Advantages and Limitations of Instrumental Variables

The major attraction of IV is its ability, under appropriate assumptions, to support causal inference when important treatment-outcome confounders are unobserved. Conventional regression adjustment and propensity-score approaches rely heavily on sufficiently measuring the confounding structure. IV replaces part of that requirement with assumptions about an external or quasi-external source of treatment variation. This can make IV particularly valuable when unmeasured confounding is a serious and unavoidable concern.

IV can also provide a powerful way to exploit naturally occurring institutional variation. Policy rules, eligibility thresholds, historical allocations, geographic variation and other mechanisms can sometimes create changes in treatment that are more plausibly separated from individual choice than the treatment itself. In such cases, understanding how the real-world assignment mechanism operates can provide stronger causal leverage than simply adding more control variables to a regression.

The difficulty is that credible instruments are rare.
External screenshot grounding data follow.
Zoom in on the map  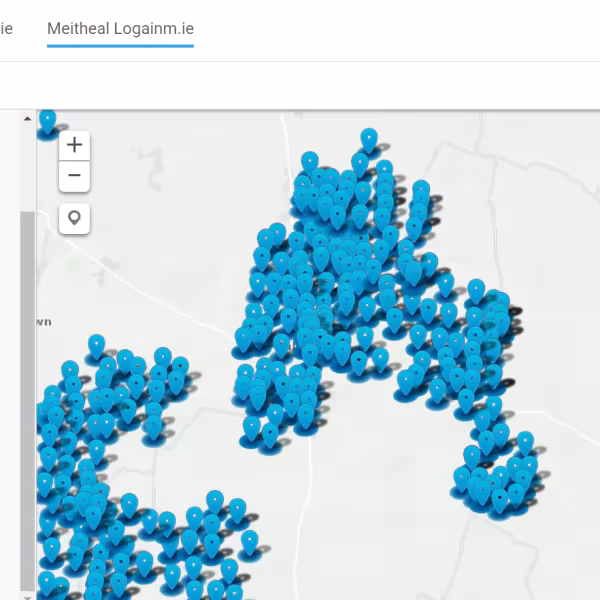click(x=75, y=145)
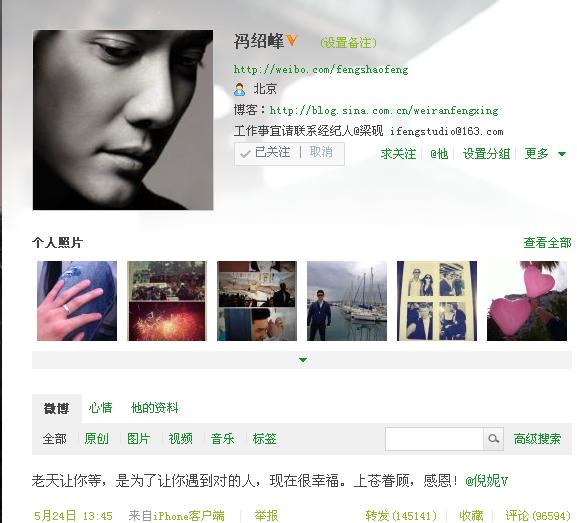Click the orange verified V badge
This screenshot has width=577, height=523.
(x=292, y=40)

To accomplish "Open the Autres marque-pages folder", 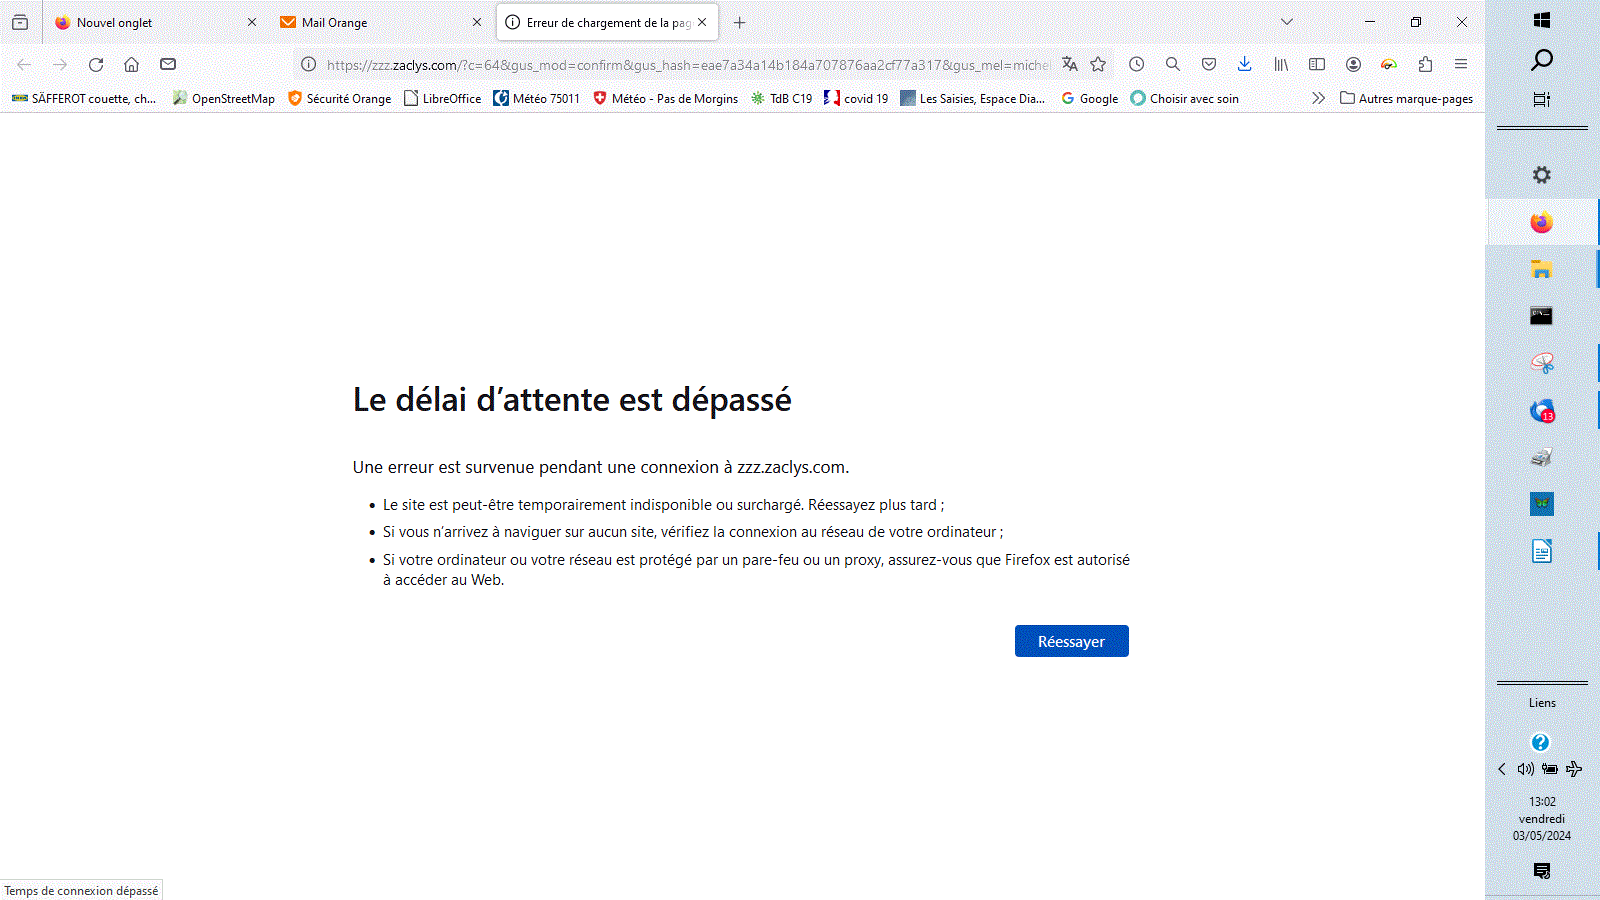I will 1406,98.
A variable that strongly predicts treatment may also be related to the outcome through confounding or alternative causal pathways. Independence and exclusion restriction cannot generally be established simply by inspecting a regression table, which means IV studies often depend on substantial institutional knowledge and theoretical reasoning.

Weak instruments introduce another vulnerability. If the instrument generates little meaningful treatment variation, IV estimates and conventional inference can behave poorly. Adding instruments indiscriminately is not necessarily a solution, and researchers need diagnostics appropriate to the specific IV specification.

Interpretation can also be narrower than researchers initially expect. In settings where IV identifies a local treatment effect, the resulting estimate may apply to the group whose treatment changes because of the instrument rather than to the entire population. A design can therefore have strong internal causal logic while supporting a comparatively bounded substantive conclusion.

Common Mistakes When Using Instrumental Variables

Searching for an instrument only after discovering an endogeneity problem can encourage researchers to select whichever available variable produces a convenient first-stage relationship. A credible instrument requires a substantive explanation of the mechanism generating treatment variation. Statistical availability is not itself a causal justification.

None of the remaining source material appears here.